## START Data records

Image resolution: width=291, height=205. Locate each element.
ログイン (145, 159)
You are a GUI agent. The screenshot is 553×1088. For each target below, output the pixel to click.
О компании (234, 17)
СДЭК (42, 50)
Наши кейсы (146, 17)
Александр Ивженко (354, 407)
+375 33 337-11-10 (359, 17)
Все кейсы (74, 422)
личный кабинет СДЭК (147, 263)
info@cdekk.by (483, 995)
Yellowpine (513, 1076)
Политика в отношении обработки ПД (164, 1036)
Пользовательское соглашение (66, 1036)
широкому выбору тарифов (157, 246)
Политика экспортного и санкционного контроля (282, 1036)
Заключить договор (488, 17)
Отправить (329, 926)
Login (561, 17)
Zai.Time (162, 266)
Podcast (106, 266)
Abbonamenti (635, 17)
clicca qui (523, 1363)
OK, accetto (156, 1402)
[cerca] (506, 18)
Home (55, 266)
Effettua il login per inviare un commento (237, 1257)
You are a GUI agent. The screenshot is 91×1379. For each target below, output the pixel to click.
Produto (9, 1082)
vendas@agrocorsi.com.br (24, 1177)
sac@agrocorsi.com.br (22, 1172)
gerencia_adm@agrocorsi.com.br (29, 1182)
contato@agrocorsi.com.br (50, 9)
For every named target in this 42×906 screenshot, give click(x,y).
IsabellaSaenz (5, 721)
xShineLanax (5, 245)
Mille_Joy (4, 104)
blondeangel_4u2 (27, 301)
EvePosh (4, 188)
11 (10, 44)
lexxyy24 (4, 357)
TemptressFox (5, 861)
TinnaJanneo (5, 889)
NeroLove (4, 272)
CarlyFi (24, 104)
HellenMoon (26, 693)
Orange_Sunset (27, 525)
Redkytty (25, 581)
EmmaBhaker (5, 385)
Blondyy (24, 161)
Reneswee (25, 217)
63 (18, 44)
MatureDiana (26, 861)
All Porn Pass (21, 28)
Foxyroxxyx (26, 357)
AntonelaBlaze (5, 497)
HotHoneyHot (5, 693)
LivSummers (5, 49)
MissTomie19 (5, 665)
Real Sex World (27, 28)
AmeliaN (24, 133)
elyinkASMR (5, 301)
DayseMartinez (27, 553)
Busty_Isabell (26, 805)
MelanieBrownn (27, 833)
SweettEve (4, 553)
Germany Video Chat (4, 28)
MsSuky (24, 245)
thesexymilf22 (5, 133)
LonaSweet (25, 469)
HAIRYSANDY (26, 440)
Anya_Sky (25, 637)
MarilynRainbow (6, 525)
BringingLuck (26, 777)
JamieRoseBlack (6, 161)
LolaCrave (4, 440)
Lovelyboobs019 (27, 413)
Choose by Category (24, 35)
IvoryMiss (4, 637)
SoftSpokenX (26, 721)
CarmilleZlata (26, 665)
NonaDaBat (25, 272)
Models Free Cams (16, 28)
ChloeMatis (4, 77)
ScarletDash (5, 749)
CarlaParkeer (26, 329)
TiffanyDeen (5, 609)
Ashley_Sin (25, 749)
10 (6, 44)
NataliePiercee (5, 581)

## END Data records

• [Brief]:
Copy the listing word for word, starting at the line containing "Reneswee (25, 217)" and continuing through its final line.

• [Solution to this task]:
Reneswee (25, 217)
63 (18, 44)
MatureDiana (26, 861)
All Porn Pass (21, 28)
Foxyroxxyx (26, 357)
AntonelaBlaze (5, 497)
HotHoneyHot (5, 693)
LivSummers (5, 49)
MissTomie19 (5, 665)
Real Sex World (27, 28)
AmeliaN (24, 133)
elyinkASMR (5, 301)
DayseMartinez (27, 553)
Busty_Isabell (26, 805)
MelanieBrownn (27, 833)
SweettEve (4, 553)
Germany Video Chat (4, 28)
MsSuky (24, 245)
thesexymilf22 (5, 133)
LonaSweet (25, 469)
HAIRYSANDY (26, 440)
Anya_Sky (25, 637)
MarilynRainbow (6, 525)
BringingLuck (26, 777)
JamieRoseBlack (6, 161)
LolaCrave (4, 440)
Lovelyboobs019 (27, 413)
Choose by Category (24, 35)
IvoryMiss (4, 637)
SoftSpokenX (26, 721)
CarmilleZlata (26, 665)
NonaDaBat (25, 272)
Models Free Cams (16, 28)
ChloeMatis (4, 77)
ScarletDash (5, 749)
CarlaParkeer (26, 329)
TiffanyDeen (5, 609)
Ashley_Sin (25, 749)
10 (6, 44)
NataliePiercee (5, 581)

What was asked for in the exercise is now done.